The summits are part of a larger push to reshape the party’s image. Last Wednesday, Yadav appointed mahant Shubham Giri as the working president of the SP’s Uttarakhand unit. While Giri, who lives in an ashram in Haridwar, has previously held organisational roles in the party, including as state secretary, he is seeking an active role in electoral politics and is learnt to have plans to contest the 2027 Uttarakhand Assembly elections.

SP spokesperson and Uttarakhand in-charge Rajendra Chaudhary is the SP’s “respect for all mahants, seers and saints”. His appointment came the same day Yadav accused the BJP government in UP of “humiliating seers” by preventing Shankaracharya Avimukteshwaranand from taking a holy dip in Prayagraj. “We will serve the people with the blessings of Shankaracharya ji and the saints and sadhus,” Yadav said.

Taking a page out of the BJP’s temple politics playbook, Yadav’s wife and SP MP Dimple had consecrated the Kedareshwar Mahadev Temple in his hometown of Etawah in January 2024, coinciding with Prime Minister Narendra Modi leading the consecration ceremony of the Ram Temple in Ayodhya.
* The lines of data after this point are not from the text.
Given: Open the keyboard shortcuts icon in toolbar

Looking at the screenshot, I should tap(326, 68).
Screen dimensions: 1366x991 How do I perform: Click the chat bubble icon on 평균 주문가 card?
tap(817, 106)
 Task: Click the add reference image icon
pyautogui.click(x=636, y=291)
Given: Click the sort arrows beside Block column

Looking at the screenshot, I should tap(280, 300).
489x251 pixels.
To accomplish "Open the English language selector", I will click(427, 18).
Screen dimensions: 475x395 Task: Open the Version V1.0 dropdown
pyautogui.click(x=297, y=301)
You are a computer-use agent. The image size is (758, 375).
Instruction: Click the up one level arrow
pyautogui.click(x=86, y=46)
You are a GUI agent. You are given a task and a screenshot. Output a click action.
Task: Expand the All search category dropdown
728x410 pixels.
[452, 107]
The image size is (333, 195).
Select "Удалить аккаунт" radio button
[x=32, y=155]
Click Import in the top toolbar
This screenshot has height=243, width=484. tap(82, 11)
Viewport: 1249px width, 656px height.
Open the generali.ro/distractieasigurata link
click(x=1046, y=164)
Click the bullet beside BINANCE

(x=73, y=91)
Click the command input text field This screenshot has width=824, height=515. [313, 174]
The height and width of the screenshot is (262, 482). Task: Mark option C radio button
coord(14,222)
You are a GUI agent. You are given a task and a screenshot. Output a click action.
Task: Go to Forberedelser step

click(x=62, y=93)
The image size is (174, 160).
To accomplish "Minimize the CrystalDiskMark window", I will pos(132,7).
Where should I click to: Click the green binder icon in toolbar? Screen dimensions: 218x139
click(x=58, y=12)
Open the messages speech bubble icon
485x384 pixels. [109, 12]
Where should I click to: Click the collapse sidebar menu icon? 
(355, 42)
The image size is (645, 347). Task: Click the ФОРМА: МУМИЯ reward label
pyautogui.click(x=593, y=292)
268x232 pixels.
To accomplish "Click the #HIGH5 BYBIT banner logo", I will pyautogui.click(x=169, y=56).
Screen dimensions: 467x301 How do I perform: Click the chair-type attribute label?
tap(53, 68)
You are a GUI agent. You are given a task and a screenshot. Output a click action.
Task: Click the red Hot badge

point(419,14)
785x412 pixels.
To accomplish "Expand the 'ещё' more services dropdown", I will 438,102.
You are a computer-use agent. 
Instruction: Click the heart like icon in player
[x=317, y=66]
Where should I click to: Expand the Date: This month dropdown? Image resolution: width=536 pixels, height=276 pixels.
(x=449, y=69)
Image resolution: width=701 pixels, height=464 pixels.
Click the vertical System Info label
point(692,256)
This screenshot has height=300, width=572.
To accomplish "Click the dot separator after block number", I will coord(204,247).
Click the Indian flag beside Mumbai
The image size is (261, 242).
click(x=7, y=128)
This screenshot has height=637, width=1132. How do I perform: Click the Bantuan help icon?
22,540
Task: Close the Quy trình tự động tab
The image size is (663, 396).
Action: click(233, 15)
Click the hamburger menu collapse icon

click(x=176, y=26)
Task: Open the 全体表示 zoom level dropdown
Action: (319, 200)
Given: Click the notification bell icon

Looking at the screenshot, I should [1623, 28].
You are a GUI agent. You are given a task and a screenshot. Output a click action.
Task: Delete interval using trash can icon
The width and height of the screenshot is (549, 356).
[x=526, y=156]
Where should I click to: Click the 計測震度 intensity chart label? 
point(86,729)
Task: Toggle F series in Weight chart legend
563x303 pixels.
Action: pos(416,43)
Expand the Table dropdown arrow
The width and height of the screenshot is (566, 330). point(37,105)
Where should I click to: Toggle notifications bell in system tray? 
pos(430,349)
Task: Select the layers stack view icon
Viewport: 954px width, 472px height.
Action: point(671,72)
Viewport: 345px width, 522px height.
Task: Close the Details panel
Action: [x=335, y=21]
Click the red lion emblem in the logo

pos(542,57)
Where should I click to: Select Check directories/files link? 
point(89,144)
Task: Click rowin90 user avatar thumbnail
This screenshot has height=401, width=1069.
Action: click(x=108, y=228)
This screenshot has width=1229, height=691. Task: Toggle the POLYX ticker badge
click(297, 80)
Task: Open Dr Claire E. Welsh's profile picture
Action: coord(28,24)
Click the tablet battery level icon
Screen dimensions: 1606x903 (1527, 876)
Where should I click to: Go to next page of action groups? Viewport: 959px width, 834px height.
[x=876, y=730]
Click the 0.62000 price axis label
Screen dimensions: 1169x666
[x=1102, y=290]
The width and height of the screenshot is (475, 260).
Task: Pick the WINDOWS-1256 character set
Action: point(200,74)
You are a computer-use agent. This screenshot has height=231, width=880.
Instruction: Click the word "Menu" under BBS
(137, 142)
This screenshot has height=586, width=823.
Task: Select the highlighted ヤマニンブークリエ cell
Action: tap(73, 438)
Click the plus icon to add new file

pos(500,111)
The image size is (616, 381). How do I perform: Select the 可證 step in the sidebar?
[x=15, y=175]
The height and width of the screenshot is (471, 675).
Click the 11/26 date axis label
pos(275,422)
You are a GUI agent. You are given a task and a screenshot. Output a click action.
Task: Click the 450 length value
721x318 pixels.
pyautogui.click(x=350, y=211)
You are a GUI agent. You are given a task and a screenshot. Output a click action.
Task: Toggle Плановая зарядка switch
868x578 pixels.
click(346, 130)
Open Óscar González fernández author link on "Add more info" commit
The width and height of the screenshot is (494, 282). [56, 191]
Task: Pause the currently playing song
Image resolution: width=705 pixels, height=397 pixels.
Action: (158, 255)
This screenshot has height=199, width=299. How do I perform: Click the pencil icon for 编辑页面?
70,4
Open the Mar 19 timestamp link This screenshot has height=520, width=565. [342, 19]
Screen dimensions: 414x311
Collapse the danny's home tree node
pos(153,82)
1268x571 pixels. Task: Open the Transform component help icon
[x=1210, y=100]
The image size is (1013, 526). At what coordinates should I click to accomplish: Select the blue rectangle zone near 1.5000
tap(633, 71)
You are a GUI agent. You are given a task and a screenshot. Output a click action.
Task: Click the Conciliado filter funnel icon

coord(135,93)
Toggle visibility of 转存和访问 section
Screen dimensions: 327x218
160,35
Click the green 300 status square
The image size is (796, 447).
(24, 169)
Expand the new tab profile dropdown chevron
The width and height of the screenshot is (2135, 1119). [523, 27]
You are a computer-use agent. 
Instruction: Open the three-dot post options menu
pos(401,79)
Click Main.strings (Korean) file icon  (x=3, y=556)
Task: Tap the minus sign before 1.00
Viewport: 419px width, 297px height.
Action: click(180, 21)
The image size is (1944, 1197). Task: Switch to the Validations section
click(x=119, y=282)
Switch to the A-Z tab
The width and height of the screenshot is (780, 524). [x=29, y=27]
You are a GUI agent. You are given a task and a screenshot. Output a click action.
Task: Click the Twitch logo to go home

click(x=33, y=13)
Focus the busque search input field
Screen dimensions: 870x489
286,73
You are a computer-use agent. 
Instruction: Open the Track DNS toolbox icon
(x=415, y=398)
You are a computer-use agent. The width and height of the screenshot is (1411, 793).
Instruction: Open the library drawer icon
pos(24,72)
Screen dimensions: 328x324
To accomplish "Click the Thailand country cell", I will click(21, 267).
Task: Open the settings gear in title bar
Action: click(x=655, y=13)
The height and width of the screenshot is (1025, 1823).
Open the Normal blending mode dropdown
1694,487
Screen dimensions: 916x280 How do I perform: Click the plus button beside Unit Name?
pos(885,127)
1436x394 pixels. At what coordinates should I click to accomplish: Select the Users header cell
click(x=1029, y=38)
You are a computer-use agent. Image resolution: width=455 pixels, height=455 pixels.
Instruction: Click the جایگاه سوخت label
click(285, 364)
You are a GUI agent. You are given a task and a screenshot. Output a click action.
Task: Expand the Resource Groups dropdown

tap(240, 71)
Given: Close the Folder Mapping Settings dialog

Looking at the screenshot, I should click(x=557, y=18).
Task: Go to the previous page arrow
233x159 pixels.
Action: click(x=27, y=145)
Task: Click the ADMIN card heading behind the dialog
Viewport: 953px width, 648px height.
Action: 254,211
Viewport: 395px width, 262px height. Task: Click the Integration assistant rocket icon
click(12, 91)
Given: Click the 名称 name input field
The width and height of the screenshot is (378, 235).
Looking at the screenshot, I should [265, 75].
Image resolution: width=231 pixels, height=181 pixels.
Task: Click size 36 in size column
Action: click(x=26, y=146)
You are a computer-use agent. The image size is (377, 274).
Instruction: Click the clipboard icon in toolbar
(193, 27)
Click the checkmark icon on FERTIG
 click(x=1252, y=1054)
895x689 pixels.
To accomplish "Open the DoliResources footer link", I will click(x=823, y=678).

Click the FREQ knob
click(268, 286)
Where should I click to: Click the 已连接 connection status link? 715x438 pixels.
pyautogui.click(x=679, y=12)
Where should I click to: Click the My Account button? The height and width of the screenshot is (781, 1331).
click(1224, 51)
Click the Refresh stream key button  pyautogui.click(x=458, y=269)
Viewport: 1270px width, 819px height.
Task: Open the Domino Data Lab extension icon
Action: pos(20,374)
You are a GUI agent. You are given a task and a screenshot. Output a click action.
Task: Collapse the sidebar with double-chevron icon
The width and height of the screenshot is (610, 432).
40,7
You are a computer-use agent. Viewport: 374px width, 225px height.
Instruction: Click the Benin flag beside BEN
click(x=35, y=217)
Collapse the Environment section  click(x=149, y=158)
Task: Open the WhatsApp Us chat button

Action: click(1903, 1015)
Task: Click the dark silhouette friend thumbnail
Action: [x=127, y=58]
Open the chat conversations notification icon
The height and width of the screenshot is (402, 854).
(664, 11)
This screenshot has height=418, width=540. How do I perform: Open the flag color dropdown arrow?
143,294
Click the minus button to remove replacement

The Etawah temple, spread across 11 acres in the heart of the Yadav belt and already drawing devotees, is being built by a trust headed by Akhilesh and is expected to be completed this year.

This isn’t Yadav’s first attempt at reshaping the party’s image. Ahead of the 2012 Assembly polls, he publicly sought to distance himself from the party’s anti-English and anti-computer stand after his father Mulayam Singh Yadav, during the 2009 Lok Sabha campaign, spoke against the use of English and computers in education. The party went on to make a pointed effort to highlight its social media and online presence, with references to its youth wing in the Samajwadi Yuvajan Sabha, in the full-page advertisements it published on the occasion of Mulayam’s birthday in 2011. The ads were Akhilesh’s brainchild, and their target audience was youth voters in UP. Whether this tonal shift was among the deciding factors or not, the SP went on to win an outright majority in the 2012 Assembly polls.